Foto OSD dari internet |
Kamis, 04 September 2014
Hijab yang Keren Itu
Oleh Nailiya Nikmah JKF
Katanya hari ini hari hijab sedunia. aku pengen nulis sesuatu di sini tentang hijab...
Kita
boleh berbangga hati ketika melihat perkembangan busana muslimah di negara kita
sekarang. Sekarang busana muslimah sudah diterima oleh masyarakat luas dari kalangan
mana saja. Tidak hanya bu guru agama (Islam) yang mengenakannya, tapi juga bu
dokter, bu hakim, polwan, bu bidan, mbok jamu gendong, ibu petani, ibu pedagang,
ibu-ibu arisan, mbak penyiar dan presenter, ibu-ibu pejabat, bahkan para artis.

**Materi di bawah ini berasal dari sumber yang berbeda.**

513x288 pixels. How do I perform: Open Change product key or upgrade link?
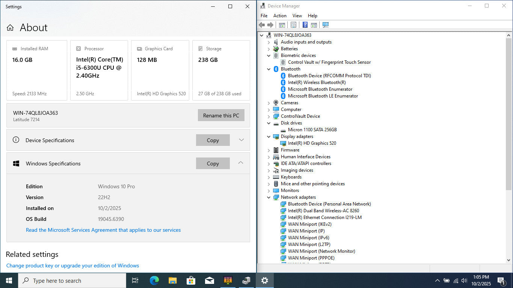pyautogui.click(x=72, y=266)
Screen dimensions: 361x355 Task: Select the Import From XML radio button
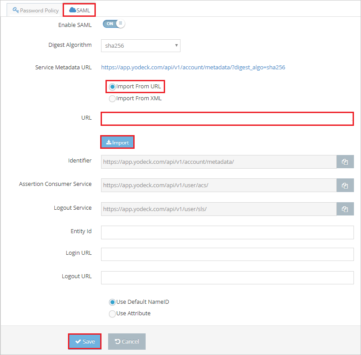(x=112, y=98)
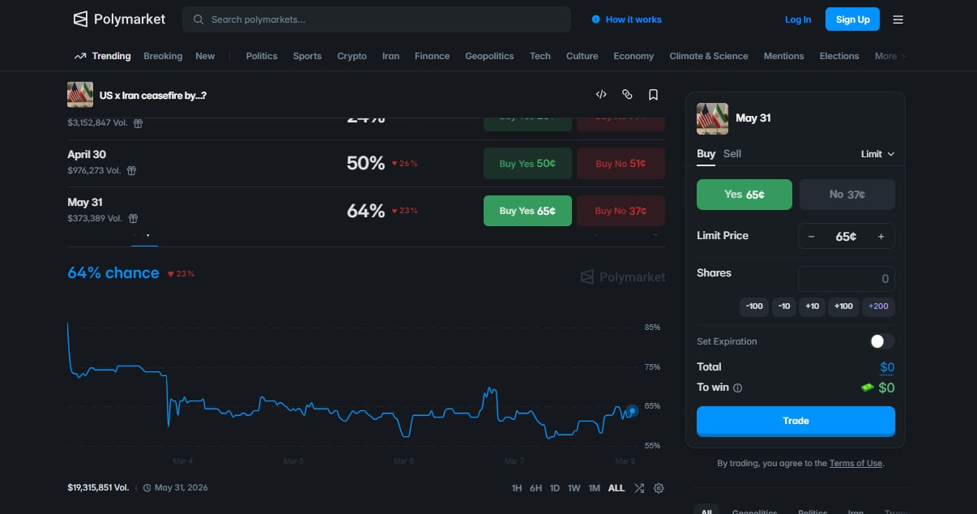This screenshot has width=977, height=514.
Task: Click the chart compare arrows icon
Action: [x=639, y=488]
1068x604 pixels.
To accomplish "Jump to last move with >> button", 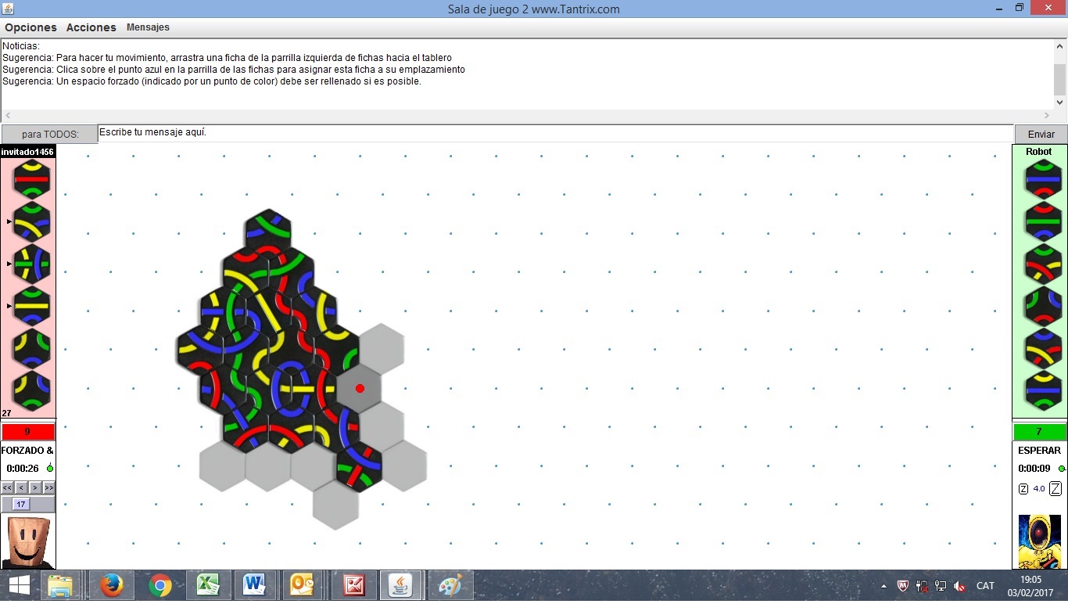I will pyautogui.click(x=48, y=487).
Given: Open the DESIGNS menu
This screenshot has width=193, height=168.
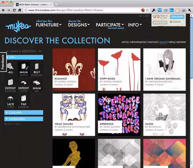Looking at the screenshot, I should pyautogui.click(x=79, y=25).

Pemakai busana muslimah tidak hanya ditemukan di tempat pengajian. Sekarang
pemakai busana tersebut juga gampang ditemukan di tempat lain seperti di mal, di
sanggar senam, di pasar, di rumah sakit, di sekolah, di kantor-kantor. Karakter
pemakai busana muslimah juga sudah banyak ditemukan dalam novel, sinetron dan
film.
Busana
muslimah yang rapi menutup aurat, dulu identik dengan istilah jilbab, sekarang
mempunyai istilah baru yang lebih populer, yaitu hijab. Sayang, pada sebagian kalangan, istilah hijab yang dikaitkan
dengan busana muslimah ini mengalami penyempitan makna. Sekarang kalau kita mendengar
ada yang menyebut si A memakai hijab, maka artinya dia memakai kerudung dengan
aneka warna dan gaya
yang menyerupai penataan rambut sehingga kadang tetap memperlihatkan lekuk
tubuh terutama bagian dada yang seharusnya ditutupi atau dilindungi dari
pandangan orang yang tidak berhak. Lalu untuk menandingi istilah tersebut,
muncullah istilah hijab syari. Ciri
yang paling menonjol dari hijab syari
ini adalah kerudung yang lebih panjang dan lebar. Keduanya sama-sama memiliki
tren modenya masing-masing. Keduanya sama-sama berperan penting dalam
perkembangan busana muslimah di Indonesia.
Dulu,
busana muslimah membuat pemakainya terlihat sangat bersahaja dan anggun. Secara
ekonomi, satu set busana muslimah merupakan busana yang hemat biaya karena bisa
dipakai untuk segala keperluan dan sepanjang masa selama tidak ada kerusakan
yang berarti. Sekarang, busana muslimah banyak sekali modelnya dan selalu
dimutakhirkan secepat kilat. Busana muslimah bukan lagi busana yang simpel dan
hemat biaya. Busana muslimah sekarang bisa mencapai harga yang terbilang
fantastis. Satu kerudung ada yang mencapai harga sampai ratusan ribu rupiah.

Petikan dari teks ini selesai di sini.